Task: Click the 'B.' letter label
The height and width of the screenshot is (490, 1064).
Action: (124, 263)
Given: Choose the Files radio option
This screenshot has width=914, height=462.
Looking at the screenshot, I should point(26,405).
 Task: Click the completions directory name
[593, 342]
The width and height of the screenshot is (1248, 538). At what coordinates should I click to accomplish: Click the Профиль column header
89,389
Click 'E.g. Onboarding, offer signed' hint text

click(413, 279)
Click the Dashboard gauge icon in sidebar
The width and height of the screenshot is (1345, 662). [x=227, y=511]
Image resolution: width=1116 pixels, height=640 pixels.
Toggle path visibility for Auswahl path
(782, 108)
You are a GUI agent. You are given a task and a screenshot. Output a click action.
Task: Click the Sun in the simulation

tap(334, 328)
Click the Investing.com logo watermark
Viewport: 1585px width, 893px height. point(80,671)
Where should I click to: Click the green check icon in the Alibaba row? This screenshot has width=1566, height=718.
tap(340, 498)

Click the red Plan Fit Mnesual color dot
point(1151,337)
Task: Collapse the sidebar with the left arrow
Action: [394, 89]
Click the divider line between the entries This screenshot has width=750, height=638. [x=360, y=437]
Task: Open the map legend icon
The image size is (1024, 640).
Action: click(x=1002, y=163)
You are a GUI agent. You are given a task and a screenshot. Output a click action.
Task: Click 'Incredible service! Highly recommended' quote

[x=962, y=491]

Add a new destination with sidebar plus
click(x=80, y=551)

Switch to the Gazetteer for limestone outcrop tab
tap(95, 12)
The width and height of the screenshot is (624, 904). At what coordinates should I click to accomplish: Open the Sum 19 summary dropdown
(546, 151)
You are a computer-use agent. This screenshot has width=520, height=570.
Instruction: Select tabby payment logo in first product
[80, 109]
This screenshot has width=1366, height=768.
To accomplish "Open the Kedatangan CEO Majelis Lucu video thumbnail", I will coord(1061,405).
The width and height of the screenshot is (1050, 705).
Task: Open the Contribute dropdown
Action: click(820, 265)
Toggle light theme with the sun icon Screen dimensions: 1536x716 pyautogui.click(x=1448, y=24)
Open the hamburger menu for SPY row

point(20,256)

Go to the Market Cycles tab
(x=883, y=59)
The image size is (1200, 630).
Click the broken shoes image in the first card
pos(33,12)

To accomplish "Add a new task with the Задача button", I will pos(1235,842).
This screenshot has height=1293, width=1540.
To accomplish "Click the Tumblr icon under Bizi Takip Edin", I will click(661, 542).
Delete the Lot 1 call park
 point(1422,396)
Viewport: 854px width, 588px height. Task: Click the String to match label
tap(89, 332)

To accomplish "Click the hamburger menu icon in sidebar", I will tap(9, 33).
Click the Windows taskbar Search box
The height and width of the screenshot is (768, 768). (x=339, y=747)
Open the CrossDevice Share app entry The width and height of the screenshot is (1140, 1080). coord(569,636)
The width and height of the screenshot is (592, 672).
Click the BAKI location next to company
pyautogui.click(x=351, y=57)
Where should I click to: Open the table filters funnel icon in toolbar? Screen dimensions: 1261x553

•••

The entire set of records should be returned exactly.

_TASK OUTPUT_:
Task: Click the 'B.' letter label
The height and width of the screenshot is (490, 1064).
Action: (124, 263)
Given: Choose the Files radio option
This screenshot has width=914, height=462.
Looking at the screenshot, I should point(26,405).
 Task: Click the completions directory name
[593, 342]
The width and height of the screenshot is (1248, 538). At what coordinates should I click to accomplish: Click the Профиль column header
89,389
Click 'E.g. Onboarding, offer signed' hint text

click(413, 279)
Click the Dashboard gauge icon in sidebar
The width and height of the screenshot is (1345, 662). [x=227, y=511]
Image resolution: width=1116 pixels, height=640 pixels.
Toggle path visibility for Auswahl path
(782, 108)
You are a GUI agent. You are given a task and a screenshot. Output a click action.
Task: Click the Sun in the simulation

tap(334, 328)
Click the Investing.com logo watermark
Viewport: 1585px width, 893px height. point(80,671)
Where should I click to: Click the green check icon in the Alibaba row? This screenshot has width=1566, height=718.
tap(340, 498)

Click the red Plan Fit Mnesual color dot
point(1151,337)
Task: Collapse the sidebar with the left arrow
Action: [394, 89]
Click the divider line between the entries This screenshot has width=750, height=638. [x=360, y=437]
Task: Open the map legend icon
The image size is (1024, 640).
Action: click(x=1002, y=163)
You are a GUI agent. You are given a task and a screenshot. Output a click action.
Task: Click 'Incredible service! Highly recommended' quote

[x=962, y=491]

Add a new destination with sidebar plus
click(x=80, y=551)

Switch to the Gazetteer for limestone outcrop tab
tap(95, 12)
The width and height of the screenshot is (624, 904). At what coordinates should I click to accomplish: Open the Sum 19 summary dropdown
(546, 151)
You are a computer-use agent. This screenshot has width=520, height=570.
Instruction: Select tabby payment logo in first product
[80, 109]
This screenshot has width=1366, height=768.
To accomplish "Open the Kedatangan CEO Majelis Lucu video thumbnail", I will coord(1061,405).
The width and height of the screenshot is (1050, 705).
Task: Open the Contribute dropdown
Action: click(820, 265)
Toggle light theme with the sun icon Screen dimensions: 1536x716 pyautogui.click(x=1448, y=24)
Open the hamburger menu for SPY row

point(20,256)

Go to the Market Cycles tab
(x=883, y=59)
The image size is (1200, 630).
Click the broken shoes image in the first card
pos(33,12)

To accomplish "Add a new task with the Задача button", I will pos(1235,842).
This screenshot has height=1293, width=1540.
To accomplish "Click the Tumblr icon under Bizi Takip Edin", I will click(661, 542).
Delete the Lot 1 call park
 point(1422,396)
Viewport: 854px width, 588px height. Task: Click the String to match label
tap(89, 332)

To accomplish "Click the hamburger menu icon in sidebar", I will tap(9, 33).
Click the Windows taskbar Search box
The height and width of the screenshot is (768, 768). (x=339, y=747)
Open the CrossDevice Share app entry The width and height of the screenshot is (1140, 1080). coord(569,636)
The width and height of the screenshot is (592, 672).
Click the BAKI location next to company
pyautogui.click(x=351, y=57)
Where should I click to: Open the table filters funnel icon in toolbar? Screen dimensions: 1261x553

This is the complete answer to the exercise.